Intel has been found guilty of anti-competitive behavior by European lawmakers, as rumors earlier this week suggested. The size of the fine—$1.45 billion—is the most astonishing among the punishments meted out to the chip-maker giant.
The European antitrust investigation concluded that Intel was guilty of abuses lasting more than five years, and had thereby been harming "millions of European consumers by deliberately acting to keep competitors out of the market for computer chips for many years," said E.U. Competition Commissioner Neelie Kroes.
Intel must immediately cease any preferential rebates to PC manufacturers designed to make them favor Intel over rival CPU maker AMD, though it may still continue to offer normal business rebates within legal parameters.
The $1.45 billion fine is the largest ever levied by the E.U. against a single company, easily outclassing the $655 million Microsoft faced after a similar 2004 antitrust ruling. And it comes after some frantic last-minute lobbying from bodies like the Competitive Enterprise Institute to mitigate against E.U. action. According to the CEI's VP Wayne Crews, the E.U. could make Europe inhospitable "for innovation" by pursuing such rigorous antitrust policies, and it shouldn't "rejoice at this seeming triumph over American big business." Lobbying like that sounds somewhat ironic when looked at in the light of the U.S.'s highly litigious corporate atmosphere, and rings hollow when you look at Europe's high patents-per-capita statistics.
The E.U. deems that Intel was deliberately flexing its muscles to quash the business opportunities offered by a rival. On the playground there's a word for that: Bullying.

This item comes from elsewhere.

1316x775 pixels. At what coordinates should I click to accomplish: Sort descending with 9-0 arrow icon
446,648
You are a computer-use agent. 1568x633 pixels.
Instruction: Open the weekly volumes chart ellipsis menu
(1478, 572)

Intel's responded with the following statement:
"Intel takes strong exception to this decision. We believe the decision is wrong and ignores the reality of a highly competitive microprocessor marketplace – characterized by constant innovation, improved product performance and lower prices. There has been absolutely zero harm to consumers. Intel will appeal."
"We do not believe our practices violated European law. The natural result of a competitive market with only two major suppliers is that when one company wins sales, the other does not. The Directorate General for Competition of the Commission ignored or refused to obtain significant evidence that contradicts the assertions in this decision. We believe this evidence shows that when companies perform well the market rewards them, when they don’t perform the market acts accordingly."

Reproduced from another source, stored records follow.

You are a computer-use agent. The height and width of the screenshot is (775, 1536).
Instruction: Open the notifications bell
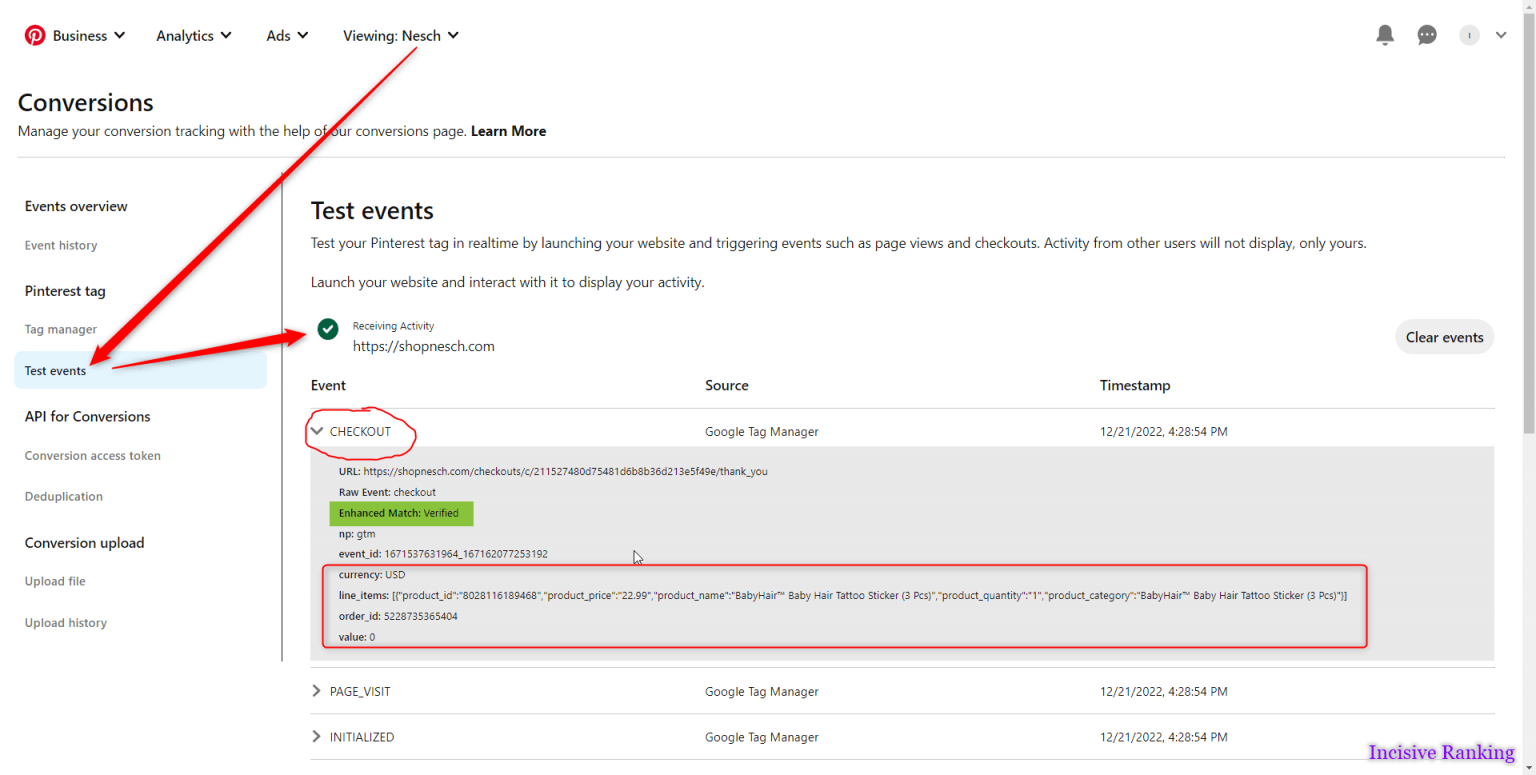point(1385,34)
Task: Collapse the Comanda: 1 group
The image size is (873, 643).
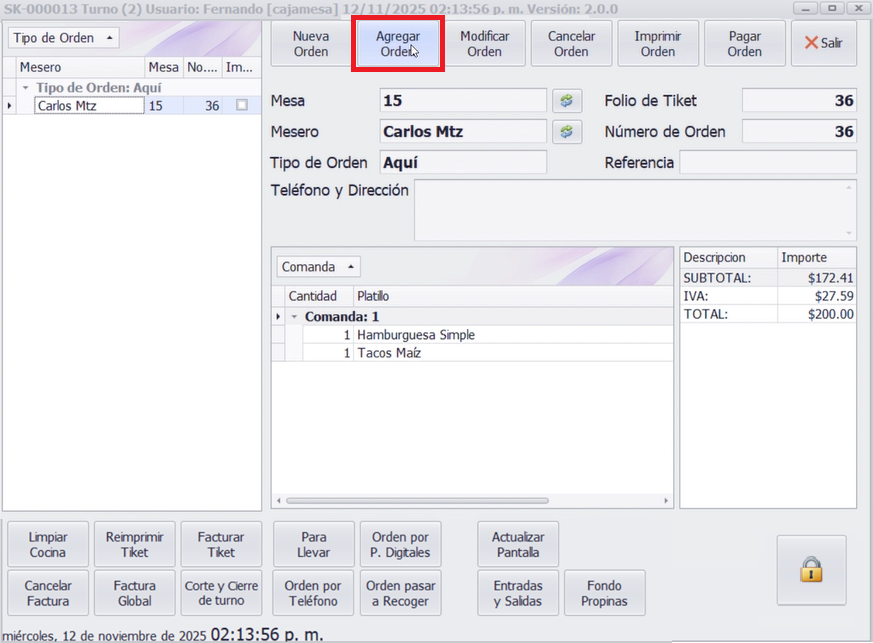Action: [x=295, y=316]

"Intel never sells products below cost. We have however, consistently invested in innovation, in manufacturing and in developing leadership technology. The result is that we can discount our products to compete in a highly competitive marketplace, passing along to consumers everywhere the efficiencies of being the world’s leading volume manufacturer of microprocessors."
"Despite our strongly held views, as we go through the appeals process we plan to work with the Commission to ensure we’re in compliance with their decision. Finally, there should be no doubt whatsoever that Intel will continue to invest in the products and technologies that provide Europe and the rest of the world the industry’s best performing processors at lower prices."